Requirements: Please count the lines below that contain the string "height", matching case exactly, and reply with only that number.

Listed records:
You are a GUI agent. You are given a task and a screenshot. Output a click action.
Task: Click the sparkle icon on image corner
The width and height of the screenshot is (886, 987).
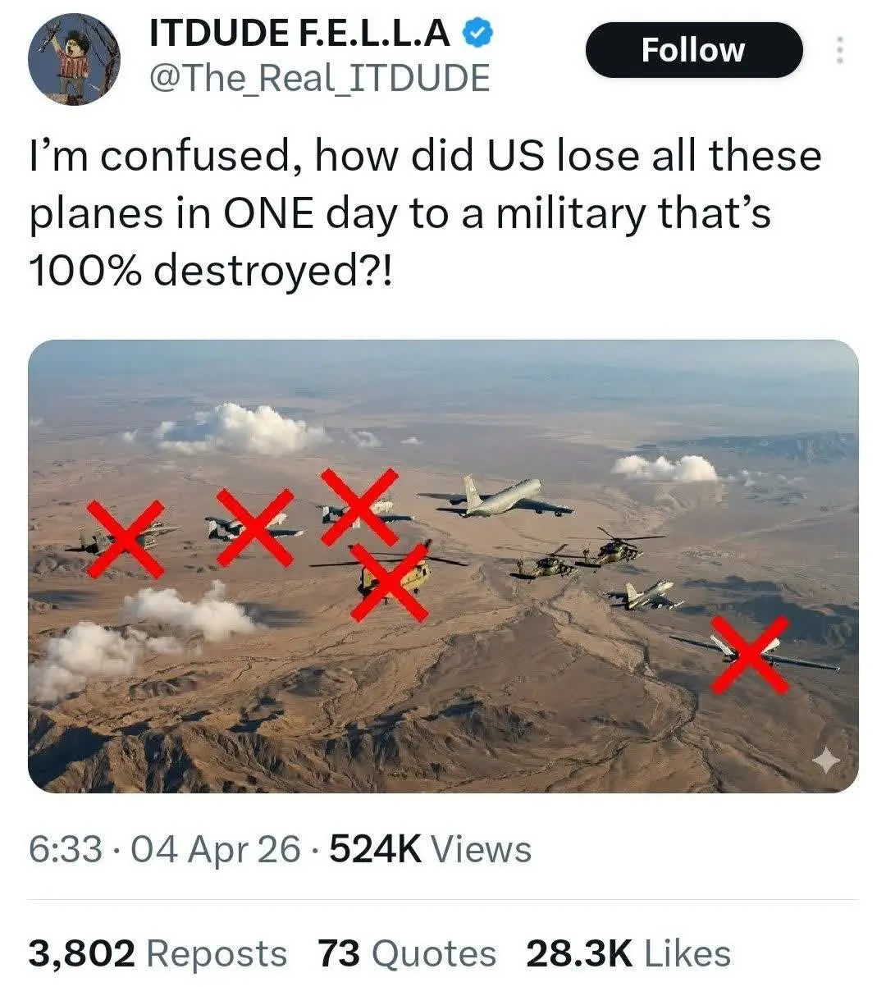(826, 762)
---
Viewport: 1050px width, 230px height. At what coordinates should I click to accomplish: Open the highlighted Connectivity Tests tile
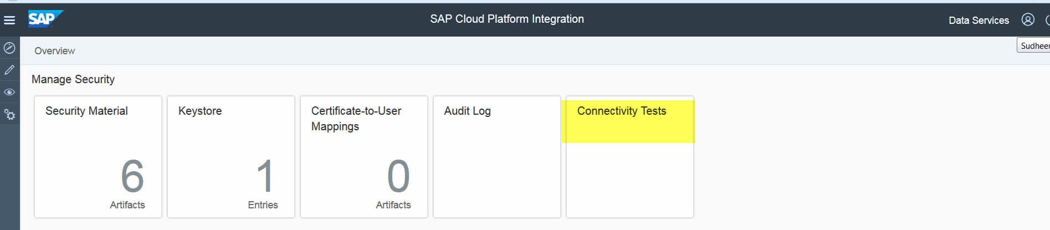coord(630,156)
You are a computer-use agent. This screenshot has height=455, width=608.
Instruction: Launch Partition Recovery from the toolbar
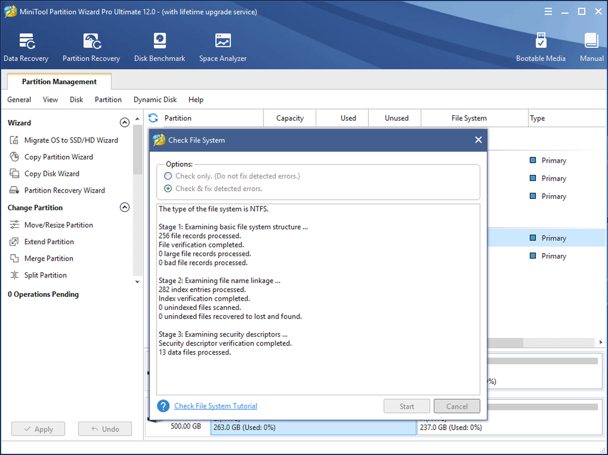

Result of the exercise: 3